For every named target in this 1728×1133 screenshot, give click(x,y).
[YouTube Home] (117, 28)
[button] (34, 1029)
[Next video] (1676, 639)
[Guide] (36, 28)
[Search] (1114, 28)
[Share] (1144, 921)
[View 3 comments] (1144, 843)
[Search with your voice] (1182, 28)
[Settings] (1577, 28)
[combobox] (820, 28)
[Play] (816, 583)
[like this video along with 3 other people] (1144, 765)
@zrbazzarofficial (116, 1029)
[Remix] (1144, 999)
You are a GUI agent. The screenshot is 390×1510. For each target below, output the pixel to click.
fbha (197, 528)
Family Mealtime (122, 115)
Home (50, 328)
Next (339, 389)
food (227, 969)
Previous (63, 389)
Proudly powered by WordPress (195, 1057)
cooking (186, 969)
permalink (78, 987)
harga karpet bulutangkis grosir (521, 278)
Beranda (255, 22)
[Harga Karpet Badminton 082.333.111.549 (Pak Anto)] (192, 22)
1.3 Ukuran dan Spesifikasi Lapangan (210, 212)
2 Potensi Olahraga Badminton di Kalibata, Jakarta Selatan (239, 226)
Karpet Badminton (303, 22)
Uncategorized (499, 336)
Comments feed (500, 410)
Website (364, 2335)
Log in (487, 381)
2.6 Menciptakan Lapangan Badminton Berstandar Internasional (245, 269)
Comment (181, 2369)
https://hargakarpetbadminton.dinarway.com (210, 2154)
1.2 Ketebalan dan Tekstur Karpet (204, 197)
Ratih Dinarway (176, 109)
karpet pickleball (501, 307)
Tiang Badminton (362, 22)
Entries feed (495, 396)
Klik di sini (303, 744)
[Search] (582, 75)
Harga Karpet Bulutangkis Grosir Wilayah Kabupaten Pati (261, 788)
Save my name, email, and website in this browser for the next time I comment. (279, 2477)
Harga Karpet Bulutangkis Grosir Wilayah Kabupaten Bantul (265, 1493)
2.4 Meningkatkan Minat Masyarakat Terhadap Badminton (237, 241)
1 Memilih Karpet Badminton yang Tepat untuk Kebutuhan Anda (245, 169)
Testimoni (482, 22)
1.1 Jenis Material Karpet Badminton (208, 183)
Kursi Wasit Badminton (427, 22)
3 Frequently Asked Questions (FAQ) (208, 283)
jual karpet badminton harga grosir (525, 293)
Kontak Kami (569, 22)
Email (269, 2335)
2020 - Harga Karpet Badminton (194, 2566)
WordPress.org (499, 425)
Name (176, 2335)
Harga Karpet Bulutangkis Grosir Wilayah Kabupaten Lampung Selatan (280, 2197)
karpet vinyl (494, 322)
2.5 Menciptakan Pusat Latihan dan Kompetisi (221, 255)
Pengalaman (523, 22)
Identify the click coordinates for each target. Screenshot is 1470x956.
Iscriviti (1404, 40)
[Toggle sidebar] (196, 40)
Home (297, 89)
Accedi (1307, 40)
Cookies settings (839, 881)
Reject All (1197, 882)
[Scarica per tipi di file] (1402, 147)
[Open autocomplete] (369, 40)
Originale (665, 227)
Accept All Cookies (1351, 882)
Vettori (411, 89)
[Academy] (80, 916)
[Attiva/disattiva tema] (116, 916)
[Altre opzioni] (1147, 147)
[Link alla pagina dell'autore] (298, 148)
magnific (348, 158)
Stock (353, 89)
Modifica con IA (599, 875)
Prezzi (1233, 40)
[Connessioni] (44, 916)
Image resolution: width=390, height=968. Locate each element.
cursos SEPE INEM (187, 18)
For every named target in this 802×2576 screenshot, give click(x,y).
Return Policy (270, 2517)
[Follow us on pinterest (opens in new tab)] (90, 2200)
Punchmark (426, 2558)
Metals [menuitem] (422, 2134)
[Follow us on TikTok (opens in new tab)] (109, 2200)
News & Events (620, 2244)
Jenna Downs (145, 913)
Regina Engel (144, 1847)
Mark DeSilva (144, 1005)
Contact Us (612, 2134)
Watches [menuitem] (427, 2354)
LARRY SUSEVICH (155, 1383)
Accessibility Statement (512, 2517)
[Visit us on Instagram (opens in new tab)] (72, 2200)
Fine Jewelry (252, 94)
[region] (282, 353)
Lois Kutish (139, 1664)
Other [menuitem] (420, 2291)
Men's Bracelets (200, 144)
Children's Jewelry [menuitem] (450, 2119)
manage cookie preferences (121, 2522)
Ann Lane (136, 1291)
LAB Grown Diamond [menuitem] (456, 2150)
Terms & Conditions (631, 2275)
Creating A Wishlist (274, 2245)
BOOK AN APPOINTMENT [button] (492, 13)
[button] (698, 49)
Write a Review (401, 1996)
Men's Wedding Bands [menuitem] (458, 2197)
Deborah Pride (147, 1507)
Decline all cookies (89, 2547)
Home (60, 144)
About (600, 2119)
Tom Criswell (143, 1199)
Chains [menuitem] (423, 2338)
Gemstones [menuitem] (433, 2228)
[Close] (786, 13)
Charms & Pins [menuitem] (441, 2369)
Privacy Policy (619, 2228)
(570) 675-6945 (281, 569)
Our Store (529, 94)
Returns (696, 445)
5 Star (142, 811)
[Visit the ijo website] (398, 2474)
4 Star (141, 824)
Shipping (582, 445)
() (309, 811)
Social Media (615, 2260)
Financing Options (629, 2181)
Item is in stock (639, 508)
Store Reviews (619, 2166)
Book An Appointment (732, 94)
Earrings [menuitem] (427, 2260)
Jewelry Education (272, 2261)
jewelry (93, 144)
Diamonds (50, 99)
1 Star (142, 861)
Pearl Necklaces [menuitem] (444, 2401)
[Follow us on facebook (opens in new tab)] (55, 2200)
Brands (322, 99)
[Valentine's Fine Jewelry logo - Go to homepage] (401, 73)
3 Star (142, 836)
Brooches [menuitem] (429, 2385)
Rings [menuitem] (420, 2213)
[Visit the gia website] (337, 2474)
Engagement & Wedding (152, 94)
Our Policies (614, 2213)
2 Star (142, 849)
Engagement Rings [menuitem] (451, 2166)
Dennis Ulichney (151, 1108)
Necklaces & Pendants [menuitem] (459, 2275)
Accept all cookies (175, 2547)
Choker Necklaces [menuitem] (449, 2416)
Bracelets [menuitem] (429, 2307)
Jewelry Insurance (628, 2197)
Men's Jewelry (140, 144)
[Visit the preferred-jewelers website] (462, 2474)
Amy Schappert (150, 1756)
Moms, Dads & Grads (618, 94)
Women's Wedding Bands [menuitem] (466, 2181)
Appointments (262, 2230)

[What the task asks]
Find "Pearl Necklaces [menuitem] (444, 2401)" in the entries above and copy that whole line exactly, then each line after it through the line that contains "Bracelets [menuitem] (429, 2307)".

[Result for this task]
Pearl Necklaces [menuitem] (444, 2401)
[Follow us on facebook (opens in new tab)] (55, 2200)
Brands (322, 99)
[Valentine's Fine Jewelry logo - Go to homepage] (401, 73)
3 Star (142, 836)
Brooches [menuitem] (429, 2385)
Rings [menuitem] (420, 2213)
[Visit the gia website] (337, 2474)
Engagement & Wedding (152, 94)
Our Policies (614, 2213)
2 Star (142, 849)
Engagement Rings [menuitem] (451, 2166)
Dennis Ulichney (151, 1108)
Necklaces & Pendants [menuitem] (459, 2275)
Accept all cookies (175, 2547)
Choker Necklaces [menuitem] (449, 2416)
Bracelets [menuitem] (429, 2307)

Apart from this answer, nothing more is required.